473,396 Members | 2,009 Online
Bytes | Software Development & Data Engineering Community
Post Job

Home Posts Topics Members FAQ

Join Bytes to post your question to a community of 473,396 software developers and data experts.

How to remember last record read



Hi,

Can you guys see if there's a solution to this problem?

I have a database from which I have to read each record and process
that record. New records are being added all the time, so I need to go
back and check for new records and process them.

However:

-- there is no 'identity' column in the database design (so I cannot
keep track of the last record read by use of a numeric variable)

-- I am not allowed to update the database (so I cannot flag the
records I have read).

My problem is: how can I know which records I have already read and
which ones I haven't read yet? I don't want to process records twice
and don't want to miss any records.

Is there a known solution to this problem? Any ideas?

Thanks.

Jul 23 '05 #1
12 2047

Use a filed which has the datetime of type. Every time a record is
inserted update this with latest datetime. When viewing the record get
the latest of this field and check whether this different from the
record by getting the latest datetime from the table again

Madhivanan

Jul 23 '05 #2
On 2 Mar 2005 22:36:48 -0800, fr*******@hotmail.com wrote:

(snip)
My problem is: how can I know which records I have already read and
which ones I haven't read yet? I don't want to process records twice
and don't want to miss any records.


Hi francisds,

Madhivanan already pointed out the possibility to use a datetime column
with the date a row is inserted in the table. If such a column is not
available and you're not allowed to add one, here are a few other
options.

* You say that you're not allowed to update the database. Is that just
this table? If so, you can create a new table to hold the ey values of
all rows you already have processed.

* If you're not allowed to add tables to the database either, you could
consider keeping track of rows already processed in a table in another
database. This is quite a hack, though. It can be hard to keep the
databases synchronized, especially if you ever have to restore to a
backup.

* Yet another option would be to use a trigger on the table. Either do
the complete processing in that trigger (if it's short and can't fail),
or write rows with the primary keys of the inserted rows to another
table that you can use to decide which rows to process. Note that even
this trigger will slow down the insert process somewhat!

Best, Hugo
--

(Remove _NO_ and _SPAM_ to get my e-mail address)
Jul 23 '05 #3
(fr*******@hotmail.com) writes:
Can you guys see if there's a solution to this problem?

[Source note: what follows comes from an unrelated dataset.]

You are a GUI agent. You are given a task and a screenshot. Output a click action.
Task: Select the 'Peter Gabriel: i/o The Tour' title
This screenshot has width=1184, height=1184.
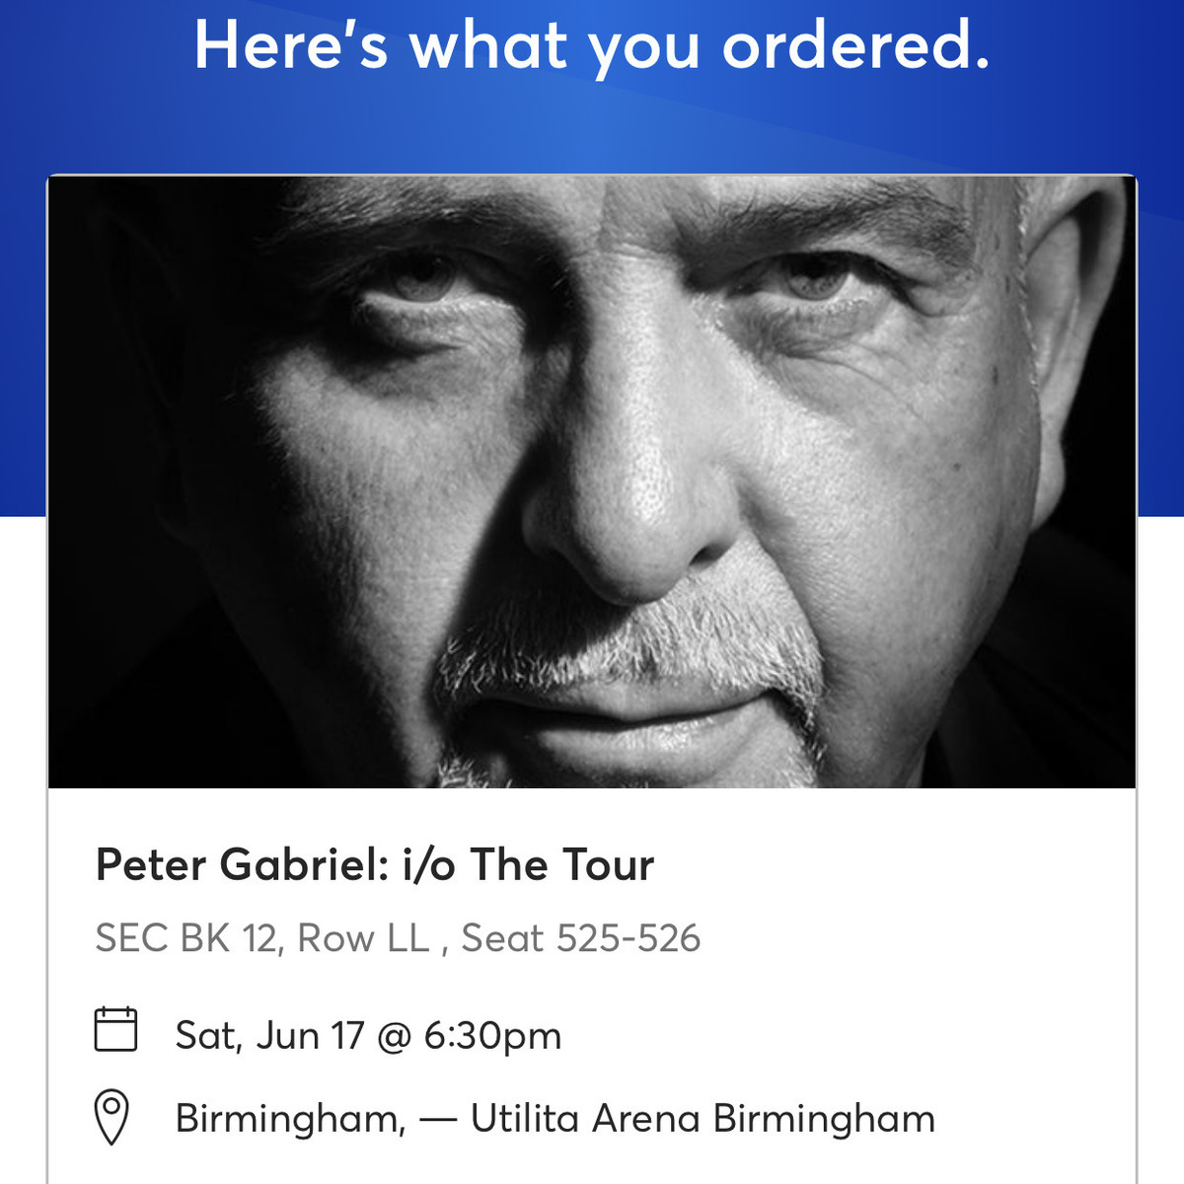(375, 865)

I have a database from which I have to read each record and process
that record. New records are being added all the time, so I need to go
back and check for new records and process them.

However:

-- there is no 'identity' column in the database design (so I cannot
keep track of the last record read by use of a numeric variable)

-- I am not allowed to update the database (so I cannot flag the
records I have read).

My problem is: how can I know which records I have already read and
which ones I haven't read yet? I don't want to process records twice
and don't want to miss any records.

Is there a known solution to this problem? Any ideas?

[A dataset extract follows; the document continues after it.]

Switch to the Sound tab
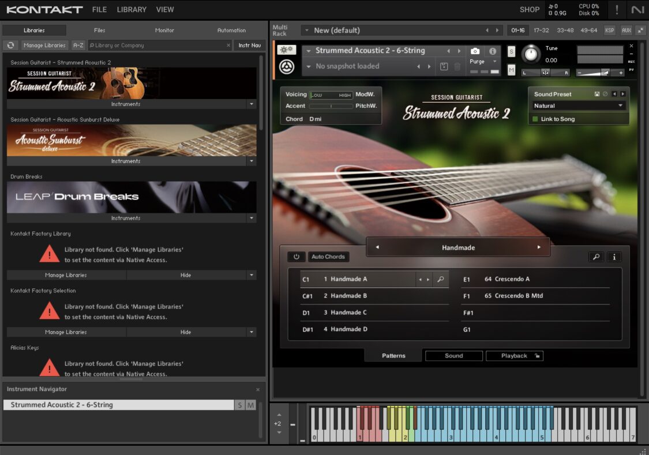 pyautogui.click(x=453, y=356)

So where does your process live? Is it a stored procedure or a client
program? If it's stored procedure maybe a temp table would do.

More information about this process and the circumstances would be
needed to give a good answer.
--
Erland Sommarskog, SQL Server MVP, es****@sommarskog.se

Books Online for SQL Server SP3 at
http://www.microsoft.com/sql/techinf...2000/books.asp
Jul 23 '05 #4
Thank you for the suggestions. I am not sure they will work yet, but
it does give me hope of finding a solution. I still need to digest
them.

As for the Erland's question. I am writing an application which runs
on a separate PC from the SQL Server database which holds the table.

The table contains records of a business event (for example, a
payment). Each time an event occurs, then a record describing that
event is appended in the table. My application needs to process all
those records.

Again, my problem is, I am not allowed to update the table (it's a
stupid political issue, not a technical one). I checked and it has no
identity field.

Since the table has a column containing the datetime of the event that
occured, I tried using the datetime to remember the last event I
processed. Unfortunately, I found out that events can be generated
from many points and there is no guarantee that the records of that
event will be saved in the order they occured (IOW, an event that
occured at 2:30pm could be saved before an event that occured at 2:15).

-Francis

Erland Sommarskog wrote:
So where does your process live? Is it a stored procedure or a client
program? If it's stored procedure maybe a temp table would do.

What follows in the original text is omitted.